Von Karl-Markus Gauß

Der 1936 geborene, 2006 verstorbene Petre M. Andreevski ist einer der großen europäischen Erzähler des 20. Jahrhunderts. Andreevski? Dass ihn bei uns kaum jemand kennt, braucht nicht zu verwundern, denn dieser Autor, der krude Schilderungen des bäuerlichen Alltags mit einem magischen Realismus voller Wunder und Verheißungen zu verbinden wusste, stammt aus einem der unbekanntesten Länder Europas, aus Mazedonien. Der Titel seines vor drei Jahren erstmals ins Deutsche übersetzten Romans "Die Quecke" führt ein hartnäckiges Unkraut im Titel, an dem die Gärtner verzweifeln, weil es sich, einmal ausgerissen, bald wieder zeigt und einfach nicht für immer beseitigen lässt. Mit der hartnäckigen Quecke hat Andreevski metaphorisch Mazedonien selbst gemeint, denn tatsächlich ist es ein Wunder - und für manche auch ein Ärgernis -, dass es dieses Land immer noch gibt.

Die Mazedonier hatten es nicht leicht in ihrer Geschichte. Über die Jahrhunderte lebten sie unter fremden Herren, freilich ohne die längste Zeit zu wissen, welche eigene Identität sie ins Treffen führen könnten, um sich wider die Fremdherrschaft zu erheben. Auch bei Andreevski spielt die nationale Bestimmung keine Rolle, nie spricht er von "Mazedoniern", sondern meist in einem vornationalen Begriff von nasi, den Unsrigen.
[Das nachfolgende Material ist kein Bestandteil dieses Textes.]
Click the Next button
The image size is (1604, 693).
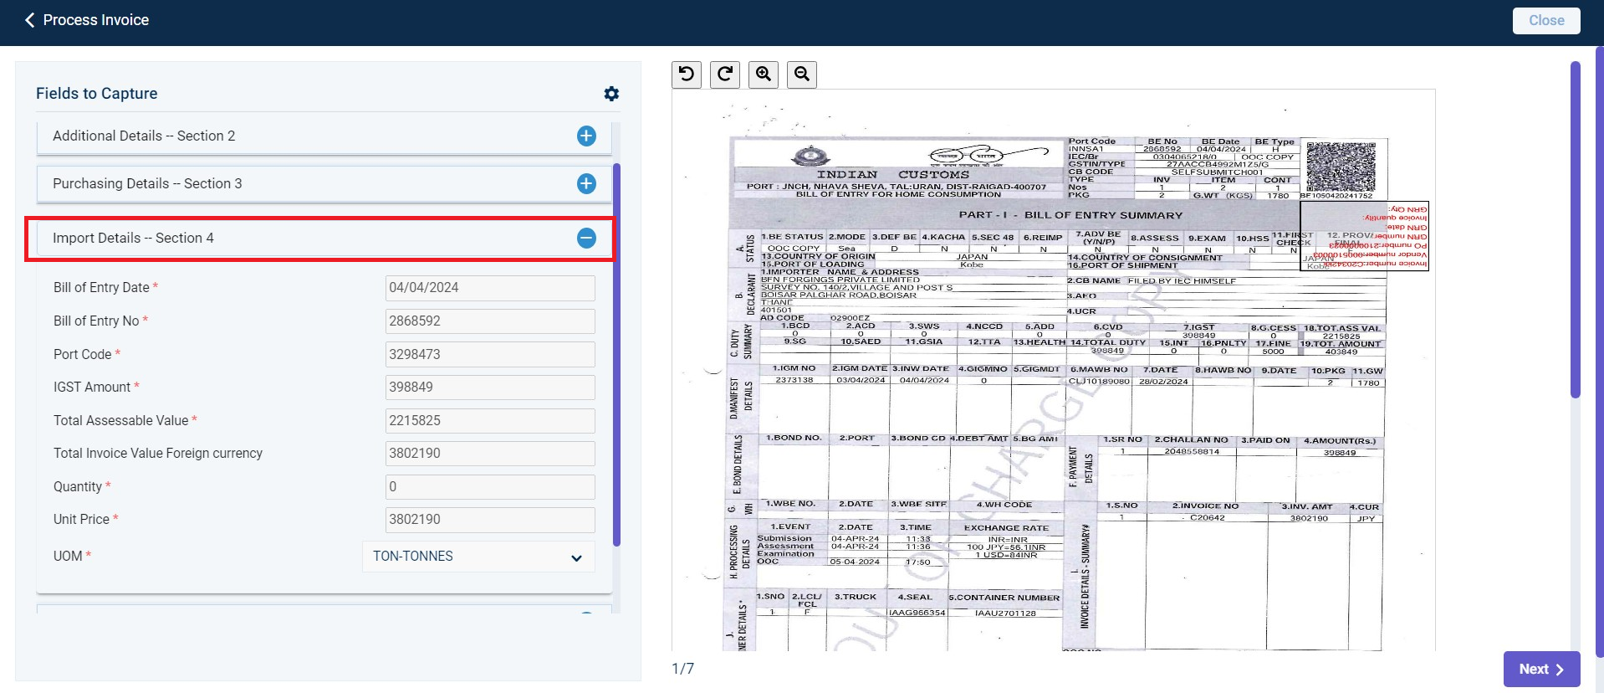click(x=1541, y=669)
Und damit sind längst nicht nur jene zumeist christlich orthodoxen Slawen gemeint, die man heute mit den Mazedoniern identifizieren mag, sondern auch Angehörige etlicher anderer Ethnien, Sprach- und Religionsgruppen.
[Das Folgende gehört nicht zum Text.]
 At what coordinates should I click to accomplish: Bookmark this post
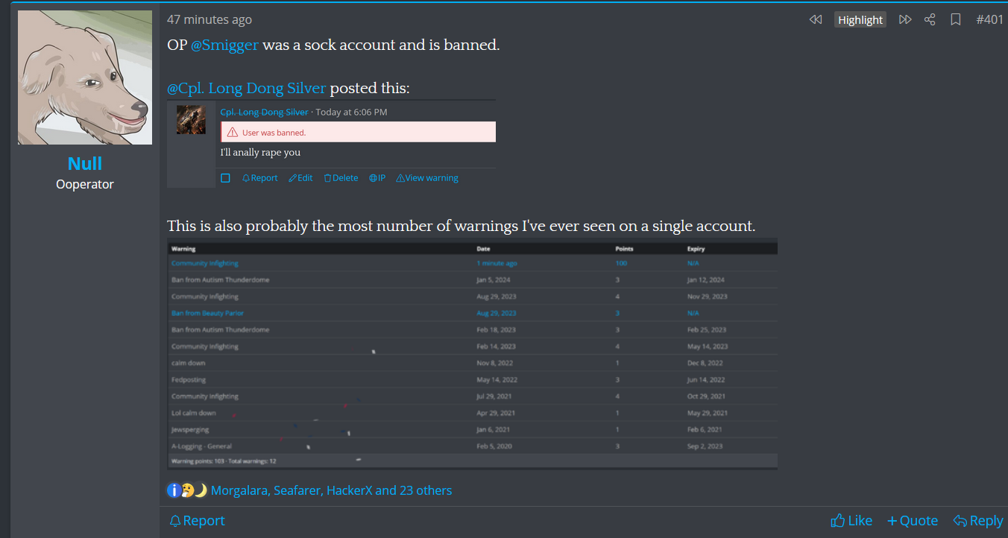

Als das Osmanische Reich gegen Ende des 19. Jahrhunderts langsam zerfiel, waren es Serbien, Griechenland, Bulgarien, die um die Beute rangen und die dort lebenden Menschen schlichtweg zu verlorenen Angehörigen ihrer eigenen Ethnien erklärten. Noch bis vor 25 Jahren hat Bulgarien es den Mazedoniern bestritten, über eine eigene Sprache zu verfügen, und mit der These, dass das Mazedonische ein bulgarischer Dialekt sei, den Anspruch erneuert, dass die Mazedonier ihre wahre Heimat erst in einem Großbulgarien finden würden. Und bis vor zwei Jahren hat Griechenland jeden Versuch Mazedoniens, sich der EU anzunähern, unterbunden, weil es behauptete, durch den Namen "Republik Mazedonien" werde es seines historischen Erbes, zu dem das Makedonien Alexanders des Großen gehöre, beraubt.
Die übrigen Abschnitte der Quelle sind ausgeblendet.